Even under scenario conditions that represent conservative assumptions of future U.S. capabilities and generous assumptions of enemy capabilities and resolve, the RAND analyses show that modern, longer-range firepower systems--coupled with new surveillance and control capabilities and equipped with advanced antiarmor munitions--can engage and heavily damage large numbers of moving mechanized forces. In theaters that do not feature heavily foliated or urbanized terrain, joint U.S. forces will be able to rapidly halt armored invasions short of their objectives even in highly stressing scenarios, provided that sufficient investments are made in the emerging information and firepower systems.

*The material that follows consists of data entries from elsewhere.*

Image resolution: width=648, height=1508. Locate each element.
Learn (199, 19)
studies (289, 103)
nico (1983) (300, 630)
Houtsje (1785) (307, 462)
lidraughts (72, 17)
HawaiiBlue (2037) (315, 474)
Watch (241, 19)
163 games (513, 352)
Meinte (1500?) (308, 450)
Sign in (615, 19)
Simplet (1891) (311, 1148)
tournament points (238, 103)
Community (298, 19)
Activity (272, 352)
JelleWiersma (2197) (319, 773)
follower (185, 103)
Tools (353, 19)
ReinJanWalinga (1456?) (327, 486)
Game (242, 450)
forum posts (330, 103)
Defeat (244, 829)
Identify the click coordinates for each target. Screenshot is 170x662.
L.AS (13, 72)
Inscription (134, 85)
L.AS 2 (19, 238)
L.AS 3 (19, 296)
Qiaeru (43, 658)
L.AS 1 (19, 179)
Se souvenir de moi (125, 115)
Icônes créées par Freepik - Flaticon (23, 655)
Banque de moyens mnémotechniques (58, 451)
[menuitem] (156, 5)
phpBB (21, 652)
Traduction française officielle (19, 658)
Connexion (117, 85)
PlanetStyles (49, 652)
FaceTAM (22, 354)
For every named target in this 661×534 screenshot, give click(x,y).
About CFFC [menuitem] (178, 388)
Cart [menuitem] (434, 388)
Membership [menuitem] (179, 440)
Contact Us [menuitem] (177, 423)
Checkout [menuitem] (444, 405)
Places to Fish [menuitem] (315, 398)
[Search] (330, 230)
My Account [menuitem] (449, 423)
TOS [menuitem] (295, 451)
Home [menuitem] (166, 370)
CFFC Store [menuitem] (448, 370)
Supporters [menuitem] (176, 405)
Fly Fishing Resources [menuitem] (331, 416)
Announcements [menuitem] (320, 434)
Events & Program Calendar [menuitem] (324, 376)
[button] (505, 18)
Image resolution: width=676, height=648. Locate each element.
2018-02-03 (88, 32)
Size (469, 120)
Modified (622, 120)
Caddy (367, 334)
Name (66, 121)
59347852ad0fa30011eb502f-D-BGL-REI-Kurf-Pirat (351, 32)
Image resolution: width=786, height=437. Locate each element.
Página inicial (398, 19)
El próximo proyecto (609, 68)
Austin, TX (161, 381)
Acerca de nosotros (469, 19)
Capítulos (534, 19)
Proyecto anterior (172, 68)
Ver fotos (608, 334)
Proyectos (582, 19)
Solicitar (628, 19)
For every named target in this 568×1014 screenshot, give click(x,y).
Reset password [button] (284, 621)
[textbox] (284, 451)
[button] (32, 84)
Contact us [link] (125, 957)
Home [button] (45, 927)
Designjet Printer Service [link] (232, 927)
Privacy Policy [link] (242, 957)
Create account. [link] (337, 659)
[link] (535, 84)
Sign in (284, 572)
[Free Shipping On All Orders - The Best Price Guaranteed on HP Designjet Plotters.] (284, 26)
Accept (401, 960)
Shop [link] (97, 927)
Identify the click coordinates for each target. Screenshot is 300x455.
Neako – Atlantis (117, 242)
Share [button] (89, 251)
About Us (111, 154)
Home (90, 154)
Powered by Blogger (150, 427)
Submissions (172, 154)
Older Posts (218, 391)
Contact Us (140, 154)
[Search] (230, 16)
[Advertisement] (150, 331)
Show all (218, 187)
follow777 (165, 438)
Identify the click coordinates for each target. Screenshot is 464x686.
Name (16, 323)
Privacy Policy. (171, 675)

In its 1993 Bottom-Up Review, the Department of Defense identified a "building block" of forces from each of the services to describe the total forces required to defeat aggression by a major regional opponent. That building block, reproduced in Figure 1, represents the major elements of a joint force that would be needed to fight one major theater war (MTW) on the scale of the Gulf War. Total U.S. warfighting force structure would comprise two of these building blocks in order to be able to fight and win two nearly simultaneous MTWs. When many defense planners consider cuts to force structure, they tend to think in terms of across-the-board, "vertical" cuts to this service-defined building block (see Figure 1).
Defeating (or deterring) attacks by large-scale mechanized forces remains an important objective--perhaps the most important objective--assigned to U.S. military forces. With the proper levels of attention and investment, U.S. forces have the potential to render this form of warfare virtually obsolete for their opponents.